The "Takemusu Aikido" and, if you can beg one from someone, the "Traditional Aikido" by the late Morihiro Saito Sensei have some information.

Oddly, I understand that some of John Stevens Sensei's seminars cover the progression. If he's talkinging about diamonds, willows, water and air/vacuum, that's what he's talking about.

You might get some interesting tangential information from reading Chiba Sensei's article on Saito Sensei's passing and the subsequent discussion over on Aikido Journal.

If you get a chance, check out some of the video of Daito Ryu. I'm not making any comparisons on technique, I'm just saying that Daito Ryu is the progenitor of aikido and that there are interesting insights to be gained in comparing aikido and Daito Ryu training to another classical jujutsu.

That said, I've gotten the deepest layer of understanding (not that it's very deep in an absolute sense) from speaking 1 on 1 with my teacher, Goto Sensei.

I think your best bet is to catch Jumonville Sensei in a talkative mood and say something like "Sensei, I think I understand the difference between kihon and ki-no-nagare, but what are the differences between ka/ko-tai, yawara/ju-tai, ryutai and kitai?".

I think the whole subject is very much like an onion; peel off one layer and there is another and another.

Oh, well, that's why I study aikido. It's just so fascinating...

Regards,

Ron Tisdale
12-11-2003, 02:17 PM
Oddly, I understand that some of John Stevens Sensei's seminars cover the progression. If he's talkinging about diamonds, willows, water and air/vacuum, that's what he's talking about.
Yep, but don't ask me for details. Stevens Sensei does use that language, and even his test techniques are broken up that way.

Ron

Paul Sanderson-Cimino
12-11-2003, 02:23 PM
I recall reading something like that from him. I actually use the terminology (hopefully somewhat accurately) when talking to other students.

What I recall is that 'diamond' is very solid, step-by-step basic technique, and then it gets more flow-y. Then again...now that I think of it, diamond vs. willow sounds more like omote vs. ura. Hmm. Anyway. The way I've historically used it is explaining that although it may seem silly that we do so many 'make the dots' forms early on, it's because it gives a solid foundation when you try to 'connect the dots'.

Thanks for the advice. I'll try asking him sometime. Interestingly, I heard him mention just last night that there's a progression from kihon to ki-no-nagare to takemusu aiki.

Greg Jennings
12-11-2003, 02:54 PM
I recall reading something like that from him. I actually use the terminology (hopefully somewhat accurately) when talking to other students.

What I recall is that 'diamond' is very solid, step-by-step basic technique, and then it gets more flow-y. Then again...now that I think of it, diamond vs. willow sounds more like omote vs. ura. Hmm. Anyway. The way I've historically used it is explaining that although it may seem silly that we do so many 'make the dots' forms early on, it's because it gives a solid foundation when you try to 'connect the dots'.
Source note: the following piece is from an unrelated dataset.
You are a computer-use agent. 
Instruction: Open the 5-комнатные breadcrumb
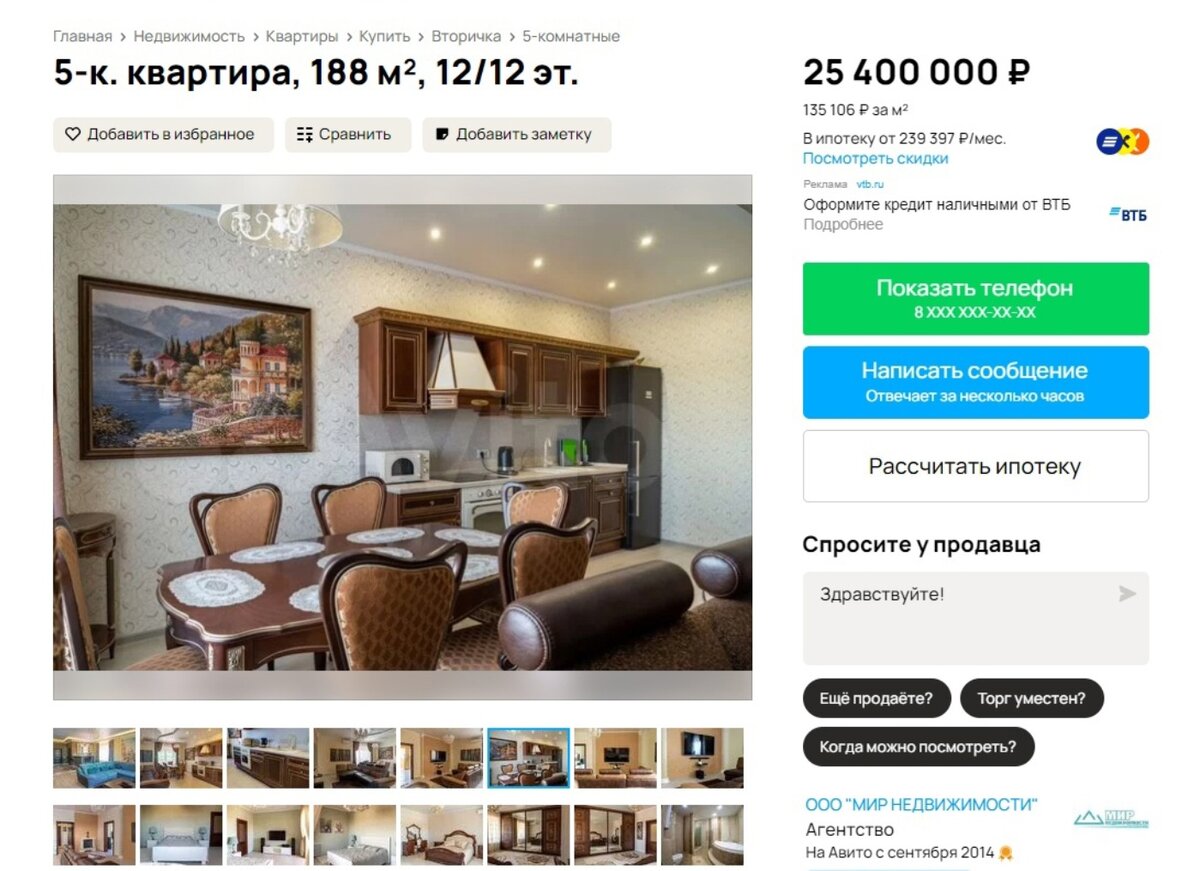[x=571, y=36]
Thanks for the advice. I'll try asking him sometime. Interestingly, I heard him mention just last night that there's a progression from kihon to ki-no-nagare to takemusu aiki.
We're on the same page.

When I spoke to Goto Sensei, *if I understood correctly* he did say that katai and ryutai are omote and that yawaratai and kitai are their ura, respectively. *BUT*, he was speaking in the sense of omote as "the obvious" and ura as "the obscured, not-easily seen".

I also believe, but haven't explicitly asked, that kitai is the same thing as "takemusu aiki".
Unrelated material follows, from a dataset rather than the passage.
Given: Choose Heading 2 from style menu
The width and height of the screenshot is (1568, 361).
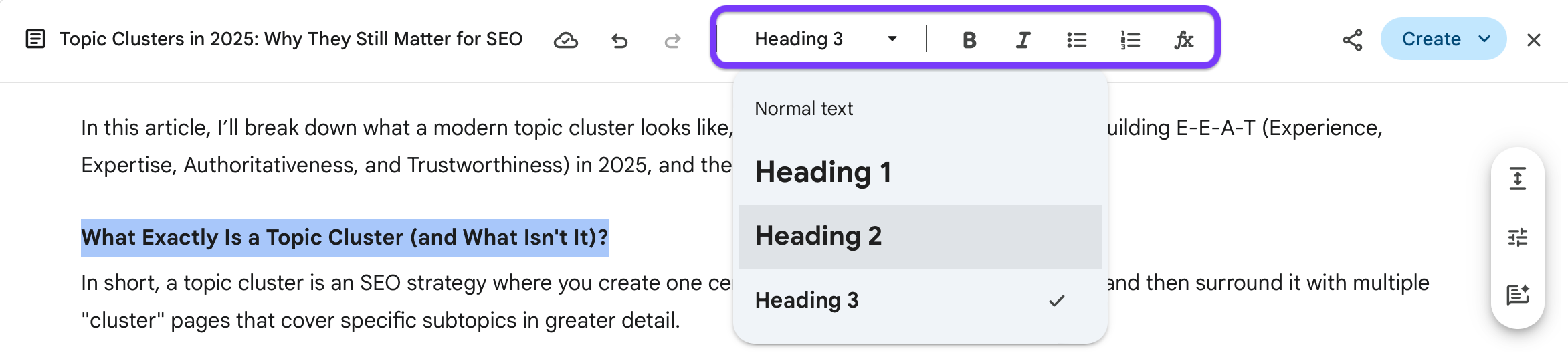Looking at the screenshot, I should 818,236.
In Jumonville Sensei's demonstration, I would expect differences in static vs. dynamic attack, Sensei's timing and WRT how much of a grip he allows uke to attain and(possibly) a definite difference in Sensei's footwork. I think all that will end up resulting in progressively increased "flow".

Please let us know your observations! It's a most interesting topic.